> _DATA TO USE_:
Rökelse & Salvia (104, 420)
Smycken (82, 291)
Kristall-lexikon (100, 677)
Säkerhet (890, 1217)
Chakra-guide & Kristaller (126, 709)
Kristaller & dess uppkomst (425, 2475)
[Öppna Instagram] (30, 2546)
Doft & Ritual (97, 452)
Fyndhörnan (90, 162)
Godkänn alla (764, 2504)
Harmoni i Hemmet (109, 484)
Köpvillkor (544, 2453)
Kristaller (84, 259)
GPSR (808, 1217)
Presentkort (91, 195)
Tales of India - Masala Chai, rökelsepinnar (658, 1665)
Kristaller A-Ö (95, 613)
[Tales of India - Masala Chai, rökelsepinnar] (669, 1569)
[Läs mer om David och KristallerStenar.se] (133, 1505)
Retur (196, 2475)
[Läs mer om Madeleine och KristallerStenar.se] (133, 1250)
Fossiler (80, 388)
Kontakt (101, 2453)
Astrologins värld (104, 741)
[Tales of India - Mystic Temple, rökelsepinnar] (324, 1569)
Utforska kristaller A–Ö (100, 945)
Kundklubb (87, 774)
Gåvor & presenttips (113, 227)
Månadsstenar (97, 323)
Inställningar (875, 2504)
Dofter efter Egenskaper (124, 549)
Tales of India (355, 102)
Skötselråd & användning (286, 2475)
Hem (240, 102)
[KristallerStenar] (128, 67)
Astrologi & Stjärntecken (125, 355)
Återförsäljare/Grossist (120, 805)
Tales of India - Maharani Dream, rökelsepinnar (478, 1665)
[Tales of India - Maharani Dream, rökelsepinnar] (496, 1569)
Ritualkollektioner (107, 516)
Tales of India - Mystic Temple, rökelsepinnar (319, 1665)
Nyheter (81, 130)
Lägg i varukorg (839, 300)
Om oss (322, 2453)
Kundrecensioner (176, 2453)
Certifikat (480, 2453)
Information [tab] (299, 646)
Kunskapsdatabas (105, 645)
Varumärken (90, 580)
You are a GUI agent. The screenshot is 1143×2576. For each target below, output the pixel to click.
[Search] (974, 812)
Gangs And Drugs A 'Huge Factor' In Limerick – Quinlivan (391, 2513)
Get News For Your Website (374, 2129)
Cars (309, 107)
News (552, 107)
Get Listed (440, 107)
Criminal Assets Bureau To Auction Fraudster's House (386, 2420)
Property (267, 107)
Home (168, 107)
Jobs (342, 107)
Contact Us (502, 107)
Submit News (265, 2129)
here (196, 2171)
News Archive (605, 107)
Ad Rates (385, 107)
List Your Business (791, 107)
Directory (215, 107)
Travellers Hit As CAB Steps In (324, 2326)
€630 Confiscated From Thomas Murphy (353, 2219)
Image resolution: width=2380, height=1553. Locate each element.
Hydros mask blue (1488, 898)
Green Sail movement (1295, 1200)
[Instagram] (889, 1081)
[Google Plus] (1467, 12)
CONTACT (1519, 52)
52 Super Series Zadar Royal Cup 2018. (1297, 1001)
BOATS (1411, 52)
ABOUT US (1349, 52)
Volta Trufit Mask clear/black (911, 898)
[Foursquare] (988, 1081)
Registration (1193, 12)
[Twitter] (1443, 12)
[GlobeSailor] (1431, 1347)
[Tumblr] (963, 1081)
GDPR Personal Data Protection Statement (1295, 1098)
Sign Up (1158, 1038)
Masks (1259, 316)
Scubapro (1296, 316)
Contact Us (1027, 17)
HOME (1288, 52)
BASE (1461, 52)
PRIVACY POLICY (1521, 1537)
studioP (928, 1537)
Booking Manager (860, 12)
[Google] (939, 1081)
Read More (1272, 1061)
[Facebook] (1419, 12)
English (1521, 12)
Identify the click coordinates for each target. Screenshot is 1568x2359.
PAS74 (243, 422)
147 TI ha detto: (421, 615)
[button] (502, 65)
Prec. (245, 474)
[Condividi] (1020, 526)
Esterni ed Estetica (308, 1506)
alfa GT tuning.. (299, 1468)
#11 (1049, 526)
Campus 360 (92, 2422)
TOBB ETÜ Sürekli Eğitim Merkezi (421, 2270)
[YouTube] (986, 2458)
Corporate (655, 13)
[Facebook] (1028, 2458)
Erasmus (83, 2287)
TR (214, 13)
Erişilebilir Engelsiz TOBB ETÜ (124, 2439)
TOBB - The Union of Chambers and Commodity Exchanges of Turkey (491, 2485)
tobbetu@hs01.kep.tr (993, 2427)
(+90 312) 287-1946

> _TASK INSTRUCTIONS_: Above are the entries. Output exactly the lines beginning with the line that has "GPSR (808, 1217)" and ending with the line that has "Återförsäljare/Grossist (120, 805)".

> _PROBLEM SOLUTION_:
GPSR (808, 1217)
Presentkort (91, 195)
Tales of India - Masala Chai, rökelsepinnar (658, 1665)
Kristaller A-Ö (95, 613)
[Tales of India - Masala Chai, rökelsepinnar] (669, 1569)
[Läs mer om David och KristallerStenar.se] (133, 1505)
Retur (196, 2475)
[Läs mer om Madeleine och KristallerStenar.se] (133, 1250)
Fossiler (80, 388)
Kontakt (101, 2453)
Astrologins värld (104, 741)
[Tales of India - Mystic Temple, rökelsepinnar] (324, 1569)
Utforska kristaller A–Ö (100, 945)
Kundklubb (87, 774)
Gåvor & presenttips (113, 227)
Månadsstenar (97, 323)
Inställningar (875, 2504)
Dofter efter Egenskaper (124, 549)
Tales of India (355, 102)
Skötselråd & användning (286, 2475)
Hem (240, 102)
[KristallerStenar] (128, 67)
Astrologi & Stjärntecken (125, 355)
Återförsäljare/Grossist (120, 805)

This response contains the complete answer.